● EXERCISE DETAILS:
Every line from the line containing "This screenshot has width=510, height=618." through the final line below is to be repeated exactly; no other line is.

#### RECORDS FOR THE EXERCISE ####

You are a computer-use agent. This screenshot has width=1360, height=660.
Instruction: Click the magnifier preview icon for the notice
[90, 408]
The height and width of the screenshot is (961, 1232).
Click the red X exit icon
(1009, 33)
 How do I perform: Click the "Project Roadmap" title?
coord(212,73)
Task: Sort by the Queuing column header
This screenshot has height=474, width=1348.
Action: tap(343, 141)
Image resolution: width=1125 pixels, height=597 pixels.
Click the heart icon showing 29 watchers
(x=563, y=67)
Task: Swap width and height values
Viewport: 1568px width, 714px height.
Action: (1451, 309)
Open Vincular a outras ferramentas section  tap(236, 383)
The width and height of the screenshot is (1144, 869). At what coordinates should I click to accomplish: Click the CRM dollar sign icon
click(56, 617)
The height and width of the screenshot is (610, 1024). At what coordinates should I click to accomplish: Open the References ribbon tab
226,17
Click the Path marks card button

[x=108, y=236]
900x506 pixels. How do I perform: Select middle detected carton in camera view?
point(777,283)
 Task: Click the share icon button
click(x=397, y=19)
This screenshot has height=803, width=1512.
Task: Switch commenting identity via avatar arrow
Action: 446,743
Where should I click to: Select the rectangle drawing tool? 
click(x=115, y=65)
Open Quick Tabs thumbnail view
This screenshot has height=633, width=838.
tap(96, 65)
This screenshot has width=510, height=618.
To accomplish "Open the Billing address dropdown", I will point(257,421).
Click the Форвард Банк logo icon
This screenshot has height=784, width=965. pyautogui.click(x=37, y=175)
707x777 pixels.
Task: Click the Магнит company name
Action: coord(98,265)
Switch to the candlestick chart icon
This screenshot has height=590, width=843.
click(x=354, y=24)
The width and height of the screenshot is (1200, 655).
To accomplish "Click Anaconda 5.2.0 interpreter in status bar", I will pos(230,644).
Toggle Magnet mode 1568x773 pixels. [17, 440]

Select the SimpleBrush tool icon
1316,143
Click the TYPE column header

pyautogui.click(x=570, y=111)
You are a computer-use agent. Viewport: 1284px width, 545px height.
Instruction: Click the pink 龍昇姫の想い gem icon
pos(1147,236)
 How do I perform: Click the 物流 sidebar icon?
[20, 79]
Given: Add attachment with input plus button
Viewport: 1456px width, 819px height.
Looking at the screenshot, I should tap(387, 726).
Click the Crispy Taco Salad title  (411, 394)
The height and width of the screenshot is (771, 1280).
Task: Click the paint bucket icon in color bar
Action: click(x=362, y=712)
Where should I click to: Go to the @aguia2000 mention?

####

● YOUR RESPONSE:
This screenshot has width=510, height=618.
To accomplish "Open the Billing address dropdown", I will point(257,421).
Click the Форвард Банк logo icon
This screenshot has height=784, width=965. pyautogui.click(x=37, y=175)
707x777 pixels.
Task: Click the Магнит company name
Action: coord(98,265)
Switch to the candlestick chart icon
This screenshot has height=590, width=843.
click(x=354, y=24)
The width and height of the screenshot is (1200, 655).
To accomplish "Click Anaconda 5.2.0 interpreter in status bar", I will pos(230,644).
Toggle Magnet mode 1568x773 pixels. [17, 440]

Select the SimpleBrush tool icon
1316,143
Click the TYPE column header

pyautogui.click(x=570, y=111)
You are a computer-use agent. Viewport: 1284px width, 545px height.
Instruction: Click the pink 龍昇姫の想い gem icon
pos(1147,236)
 How do I perform: Click the 物流 sidebar icon?
[20, 79]
Given: Add attachment with input plus button
Viewport: 1456px width, 819px height.
Looking at the screenshot, I should tap(387, 726).
Click the Crispy Taco Salad title  (411, 394)
The height and width of the screenshot is (771, 1280).
Task: Click the paint bucket icon in color bar
Action: click(x=362, y=712)
Where should I click to: Go to the @aguia2000 mention?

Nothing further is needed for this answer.